En voyant la police mettre fin au point de presse du président de Rail World, je me suis dit que ce n'est pas des gens de Lac-Mégantic que le président de Rail World a le plus peur.

C'est probablement des enquêteurs qui lui ont fait faire un tour de voiture de police pour l'emmener au poste et lui poser des questions.

Cet homme est difficile à suivre.

Il y a deux jours, son conducteur était »un héros". Hier, tout était de sa faute.

Qui croit encore Edward Burkhardt?

Quelle scène.

Un point de presse annoncé en catastrophe au milieu d'une petite rue barrée d'un ruban de police.

Un peu plus bas est installée une des plus vastes et horribles scènes de crime que le Québec ait connues.

Le président de Rail World est planté là, dos au ruban. Il est devant 25 micros et deux fois plus de journalistes.

Derrière les journalistes, une quinzaine de citoyens crient, le traitent de »rat".

L'homme répond calmement aux questions. Et au bout d'une demi-heure, un policier de la Sûreté du Québec se pointe au micro. M. Burkhardt, président de Rail World et président du conseil de Montreal, Maine&Atlantic, »a accepté de répondre à nos questions".

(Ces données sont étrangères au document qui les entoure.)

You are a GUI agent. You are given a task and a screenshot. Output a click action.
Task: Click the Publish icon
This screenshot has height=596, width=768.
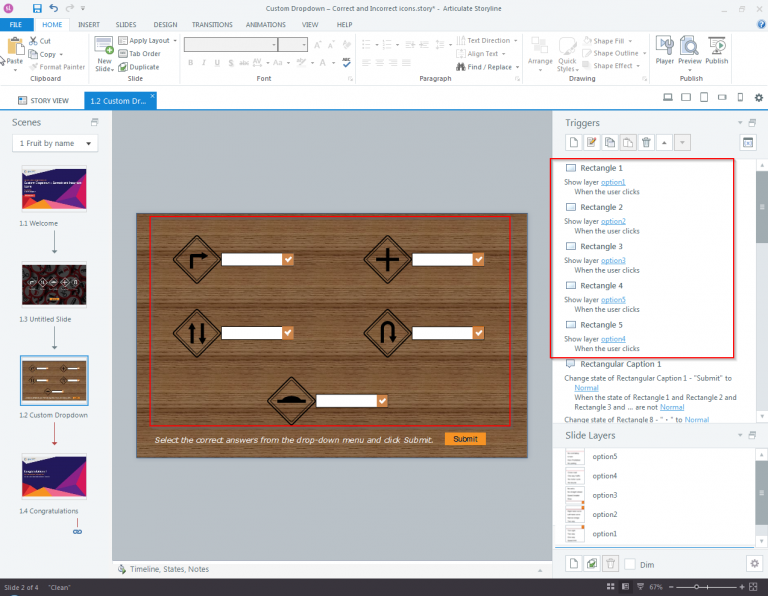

Le voici donc qui quitte les lieux en compagnie du président de MMA, Bob Grindrod, dans la voiture de police...

Une employée court vers son patron pour lui dire que son avocat ne veut pas qu'il parle aux policiers! Trop tard, il est parti, on lui barre le chemin...

Lundi, au téléphone, Burkhardt disait que si le train était parti tout seul, c'est parce que les pompiers de Nantes avaient éteint les moteurs des locomotives - ce qui aurait désengagé certains freins. Maintenant, on sait qu'un employé de MMA était présent lors de l'opération. Est-il fautif? Son employé ne savait pas, apparemment, qu'on ne devait pas éteindre les moteurs!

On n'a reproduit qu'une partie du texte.